Extracted records
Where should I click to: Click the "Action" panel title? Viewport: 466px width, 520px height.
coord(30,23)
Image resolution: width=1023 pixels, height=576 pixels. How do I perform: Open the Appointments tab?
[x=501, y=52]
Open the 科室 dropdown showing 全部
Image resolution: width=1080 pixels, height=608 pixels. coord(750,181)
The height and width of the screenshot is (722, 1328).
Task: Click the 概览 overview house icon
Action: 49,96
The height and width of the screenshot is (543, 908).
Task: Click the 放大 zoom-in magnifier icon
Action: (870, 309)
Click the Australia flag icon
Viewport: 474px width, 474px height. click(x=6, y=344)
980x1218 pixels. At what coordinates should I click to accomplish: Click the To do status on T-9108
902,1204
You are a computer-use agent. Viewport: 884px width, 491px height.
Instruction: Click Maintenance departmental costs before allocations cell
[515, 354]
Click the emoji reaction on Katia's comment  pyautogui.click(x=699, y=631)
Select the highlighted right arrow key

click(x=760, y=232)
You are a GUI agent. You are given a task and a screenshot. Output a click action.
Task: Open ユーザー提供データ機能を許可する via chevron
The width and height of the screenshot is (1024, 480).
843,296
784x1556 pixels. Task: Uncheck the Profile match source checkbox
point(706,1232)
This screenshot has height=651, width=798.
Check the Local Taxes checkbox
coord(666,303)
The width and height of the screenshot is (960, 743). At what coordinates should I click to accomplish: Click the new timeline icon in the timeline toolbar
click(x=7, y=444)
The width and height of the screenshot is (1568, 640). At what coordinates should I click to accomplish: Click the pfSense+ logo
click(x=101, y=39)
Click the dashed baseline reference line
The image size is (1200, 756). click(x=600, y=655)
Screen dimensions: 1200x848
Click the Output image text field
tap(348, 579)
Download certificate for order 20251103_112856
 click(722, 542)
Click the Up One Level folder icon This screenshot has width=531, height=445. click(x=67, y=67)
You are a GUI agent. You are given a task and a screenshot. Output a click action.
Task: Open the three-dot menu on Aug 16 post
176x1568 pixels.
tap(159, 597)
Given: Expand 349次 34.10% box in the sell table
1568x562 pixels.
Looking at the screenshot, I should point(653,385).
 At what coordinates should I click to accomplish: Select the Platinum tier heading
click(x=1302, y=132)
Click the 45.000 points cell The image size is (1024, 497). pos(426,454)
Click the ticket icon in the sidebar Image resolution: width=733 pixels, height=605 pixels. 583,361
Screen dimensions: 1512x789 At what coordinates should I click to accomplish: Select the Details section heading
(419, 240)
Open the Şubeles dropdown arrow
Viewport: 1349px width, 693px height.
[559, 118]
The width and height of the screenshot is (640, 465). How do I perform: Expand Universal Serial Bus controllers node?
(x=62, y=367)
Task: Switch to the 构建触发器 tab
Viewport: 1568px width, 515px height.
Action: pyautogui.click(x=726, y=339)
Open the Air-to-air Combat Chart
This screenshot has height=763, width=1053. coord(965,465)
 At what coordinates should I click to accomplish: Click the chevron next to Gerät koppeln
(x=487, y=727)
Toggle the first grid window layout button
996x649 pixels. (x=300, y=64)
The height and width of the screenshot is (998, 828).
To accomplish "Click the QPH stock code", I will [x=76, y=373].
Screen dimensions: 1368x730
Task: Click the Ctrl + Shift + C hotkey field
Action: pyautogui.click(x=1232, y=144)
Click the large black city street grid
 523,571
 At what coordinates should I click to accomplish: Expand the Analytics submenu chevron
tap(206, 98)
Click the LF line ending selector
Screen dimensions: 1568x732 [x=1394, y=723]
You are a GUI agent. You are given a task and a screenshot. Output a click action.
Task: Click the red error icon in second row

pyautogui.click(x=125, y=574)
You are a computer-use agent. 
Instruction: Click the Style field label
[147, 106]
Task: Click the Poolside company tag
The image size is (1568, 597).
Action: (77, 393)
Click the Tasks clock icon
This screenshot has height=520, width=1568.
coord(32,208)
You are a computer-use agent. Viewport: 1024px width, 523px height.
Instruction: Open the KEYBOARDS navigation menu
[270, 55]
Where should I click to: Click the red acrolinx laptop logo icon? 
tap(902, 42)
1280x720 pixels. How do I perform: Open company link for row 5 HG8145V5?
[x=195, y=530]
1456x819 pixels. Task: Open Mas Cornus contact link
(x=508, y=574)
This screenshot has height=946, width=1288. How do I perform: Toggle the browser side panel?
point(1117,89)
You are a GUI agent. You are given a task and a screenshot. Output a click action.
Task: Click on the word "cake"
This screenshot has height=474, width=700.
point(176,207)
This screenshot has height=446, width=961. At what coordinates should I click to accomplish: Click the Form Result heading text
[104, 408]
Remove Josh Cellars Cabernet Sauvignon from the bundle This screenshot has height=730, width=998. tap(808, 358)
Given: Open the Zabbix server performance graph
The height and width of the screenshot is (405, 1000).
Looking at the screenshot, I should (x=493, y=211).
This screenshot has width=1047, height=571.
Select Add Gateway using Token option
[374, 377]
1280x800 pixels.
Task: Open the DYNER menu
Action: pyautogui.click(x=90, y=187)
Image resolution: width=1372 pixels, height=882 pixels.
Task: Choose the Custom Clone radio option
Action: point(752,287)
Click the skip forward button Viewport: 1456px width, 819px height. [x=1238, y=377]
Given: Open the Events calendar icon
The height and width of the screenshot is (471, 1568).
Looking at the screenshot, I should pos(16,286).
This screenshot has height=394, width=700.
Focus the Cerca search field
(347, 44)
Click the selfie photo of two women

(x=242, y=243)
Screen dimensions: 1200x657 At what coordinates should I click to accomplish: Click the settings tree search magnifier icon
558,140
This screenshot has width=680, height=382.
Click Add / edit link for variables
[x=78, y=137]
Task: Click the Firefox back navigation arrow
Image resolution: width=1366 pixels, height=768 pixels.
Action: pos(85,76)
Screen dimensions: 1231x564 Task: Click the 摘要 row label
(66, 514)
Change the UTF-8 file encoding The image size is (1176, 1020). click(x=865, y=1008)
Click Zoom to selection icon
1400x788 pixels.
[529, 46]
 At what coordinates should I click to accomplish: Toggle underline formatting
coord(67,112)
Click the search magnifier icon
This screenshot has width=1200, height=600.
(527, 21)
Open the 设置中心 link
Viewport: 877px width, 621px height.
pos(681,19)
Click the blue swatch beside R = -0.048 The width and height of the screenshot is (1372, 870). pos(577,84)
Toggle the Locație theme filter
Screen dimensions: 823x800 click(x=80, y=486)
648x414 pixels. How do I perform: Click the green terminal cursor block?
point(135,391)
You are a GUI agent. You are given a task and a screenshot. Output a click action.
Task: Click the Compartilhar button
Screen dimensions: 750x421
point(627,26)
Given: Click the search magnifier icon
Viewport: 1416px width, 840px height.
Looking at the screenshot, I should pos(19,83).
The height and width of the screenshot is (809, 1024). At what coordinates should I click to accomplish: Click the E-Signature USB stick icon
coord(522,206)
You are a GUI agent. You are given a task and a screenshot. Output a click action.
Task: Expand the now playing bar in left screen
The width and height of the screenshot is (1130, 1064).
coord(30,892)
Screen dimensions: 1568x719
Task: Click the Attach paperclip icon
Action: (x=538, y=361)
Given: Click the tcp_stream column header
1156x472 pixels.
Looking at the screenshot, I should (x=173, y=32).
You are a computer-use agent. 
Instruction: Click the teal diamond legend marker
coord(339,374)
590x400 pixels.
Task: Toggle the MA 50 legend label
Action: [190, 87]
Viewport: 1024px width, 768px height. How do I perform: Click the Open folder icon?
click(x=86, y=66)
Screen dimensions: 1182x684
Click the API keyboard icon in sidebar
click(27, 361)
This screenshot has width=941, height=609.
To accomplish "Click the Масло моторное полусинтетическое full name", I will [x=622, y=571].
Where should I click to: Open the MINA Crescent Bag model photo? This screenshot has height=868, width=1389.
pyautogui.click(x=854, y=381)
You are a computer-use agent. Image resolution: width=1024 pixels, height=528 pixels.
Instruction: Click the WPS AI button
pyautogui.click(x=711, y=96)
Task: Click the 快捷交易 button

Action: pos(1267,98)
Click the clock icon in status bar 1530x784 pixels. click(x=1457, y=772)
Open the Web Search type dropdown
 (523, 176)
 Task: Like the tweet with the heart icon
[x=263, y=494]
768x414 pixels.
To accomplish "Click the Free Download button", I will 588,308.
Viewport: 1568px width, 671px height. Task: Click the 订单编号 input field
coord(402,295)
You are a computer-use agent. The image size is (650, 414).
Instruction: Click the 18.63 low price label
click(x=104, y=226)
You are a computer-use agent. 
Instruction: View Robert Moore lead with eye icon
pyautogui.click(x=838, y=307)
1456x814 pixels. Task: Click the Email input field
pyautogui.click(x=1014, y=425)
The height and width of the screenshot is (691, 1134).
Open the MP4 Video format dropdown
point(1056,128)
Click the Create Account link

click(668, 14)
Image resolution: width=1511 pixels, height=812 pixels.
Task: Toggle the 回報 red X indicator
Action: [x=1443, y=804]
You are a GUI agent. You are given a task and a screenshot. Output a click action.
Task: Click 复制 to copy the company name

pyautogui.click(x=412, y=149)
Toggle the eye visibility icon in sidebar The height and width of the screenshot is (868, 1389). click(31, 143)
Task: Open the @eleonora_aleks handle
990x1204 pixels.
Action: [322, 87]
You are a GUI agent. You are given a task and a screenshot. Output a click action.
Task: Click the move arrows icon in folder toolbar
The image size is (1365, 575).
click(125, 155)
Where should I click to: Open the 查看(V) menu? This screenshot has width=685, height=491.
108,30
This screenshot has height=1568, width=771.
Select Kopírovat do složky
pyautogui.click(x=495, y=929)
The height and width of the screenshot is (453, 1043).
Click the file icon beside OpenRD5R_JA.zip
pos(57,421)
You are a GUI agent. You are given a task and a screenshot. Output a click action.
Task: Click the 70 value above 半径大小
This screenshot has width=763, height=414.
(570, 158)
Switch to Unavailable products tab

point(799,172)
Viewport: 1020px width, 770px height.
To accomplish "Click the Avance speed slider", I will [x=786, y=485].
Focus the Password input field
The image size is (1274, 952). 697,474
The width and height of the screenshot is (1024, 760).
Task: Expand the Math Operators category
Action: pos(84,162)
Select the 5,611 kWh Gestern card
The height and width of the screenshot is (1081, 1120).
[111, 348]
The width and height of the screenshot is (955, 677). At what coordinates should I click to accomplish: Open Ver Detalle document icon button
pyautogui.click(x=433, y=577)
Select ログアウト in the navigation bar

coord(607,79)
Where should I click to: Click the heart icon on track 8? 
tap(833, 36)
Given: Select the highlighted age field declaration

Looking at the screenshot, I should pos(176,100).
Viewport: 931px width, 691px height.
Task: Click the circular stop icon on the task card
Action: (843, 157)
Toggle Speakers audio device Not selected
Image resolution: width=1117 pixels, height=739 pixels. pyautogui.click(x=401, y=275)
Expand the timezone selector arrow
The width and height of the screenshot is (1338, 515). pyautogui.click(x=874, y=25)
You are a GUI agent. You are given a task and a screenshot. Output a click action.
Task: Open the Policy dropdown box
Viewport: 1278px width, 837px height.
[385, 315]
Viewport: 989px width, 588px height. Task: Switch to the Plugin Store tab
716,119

What you have to do
Taking the entries above, write out exactly each line from the one holding "Screen dimensions: 1200x657" to the one holding "Task: Click the Firefox back navigation arrow", both included, and stop there.

Solution to this problem
Screen dimensions: 1200x657 At what coordinates should I click to accomplish: Click the settings tree search magnifier icon
558,140
This screenshot has width=680, height=382.
Click Add / edit link for variables
[x=78, y=137]
Task: Click the Firefox back navigation arrow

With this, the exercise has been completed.